Même si le massacre des protestants qui a commencé en 1572 le jour de la Saint-Barthélemy (le 24 août) est célèbre, le désigner uniquement par "la Saint-Barthélemy" ne va à mon avis que si le contexte s'y prête.

Notes : Voir cet article de la BDL. Grevisse : "_Saint_ placé devant un nom propre de personne ne prend pas la majuscule quand on désigne le saint lui-même").


----------



## HullMan2

Merci - l’emploi des genres dans cette situation est maintenant plus clair. En fait il faut une compréhension plutôt du contexte culturel que de la grammaire – dans ce cas-là a priori pour un non-francophone on a parlé d’un saint, donc masculin.

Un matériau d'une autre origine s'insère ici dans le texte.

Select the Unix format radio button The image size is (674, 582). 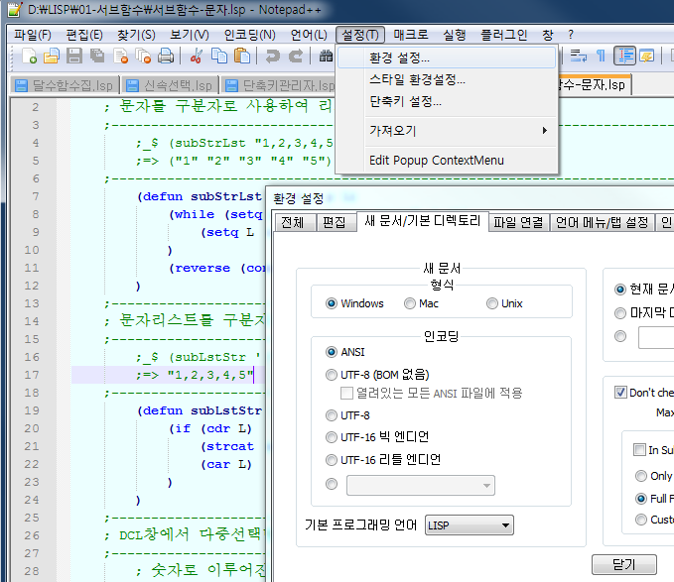tap(492, 303)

Un grand merci à atcheque et OLN pour vos bonnes réponses.


----------



## moustic

Moderator note: This debate about the grammar of saints' days in French has been transferred from its original thread that was seeking ways to say Happy Solstice!

The summer solstice festivities were taken over (in France) by the Fête de la Saint Jean.


----------



## broglet

pourquoi de *la* Saint Jean ?


----------



## tartopom

Very interesting remark, broglet. We also say "la saint Nicolas". Don't ask me.


----------



## Philippides

broglet said:


> pourquoi de *la* Saint Jean ?


[...]
En fait*,  c'est le jour de *la* fête de Saint Jean

_* J'avais écrit en fête !!!!!_


----------



## moustic

Good question. 
I've seen explanations elsewhere, all similar to that given by Philippides, though people invariably say: *la* fête de *la* Saint Jean, *la* fête de *la* Saint Valentin...


----------



## Nicomon

@ broglet au sujet de « la ». J'ai trouvé ceci (qui confirme la réponse de Philippides) :


> *La « sainte » règle.* - Quand on parle d'un saint, le mot _saint_ s'écrit avec une minuscule et sans trait d'union (_la vie de saint Sylvestre_); quand on parle du jour mis sous la protection du saint, le mot _saint_ s'écrit avec la majuscule et un trait d'union (_le jour, la fête de la Saint-Sylvestre_). Bref :_la fête de saint Sylvestre se célèbre le jour de la Saint-Sylvestre._
> *Genre.* - Féminin. Puisque le mot _fête_ est sous-entendu, les noms des fêtes des saints sont toujours féminins, peu importe le sexe du personnage honoré : _la Saint-Nicolas, fêtée le 6 décembre, honore saint Nicolas, patron des petits enfants et ancêtre du père Noël._


 Source


moustic said:


> The summer solstice festivities were taken over (in France) by the Fête de la Saint Jean.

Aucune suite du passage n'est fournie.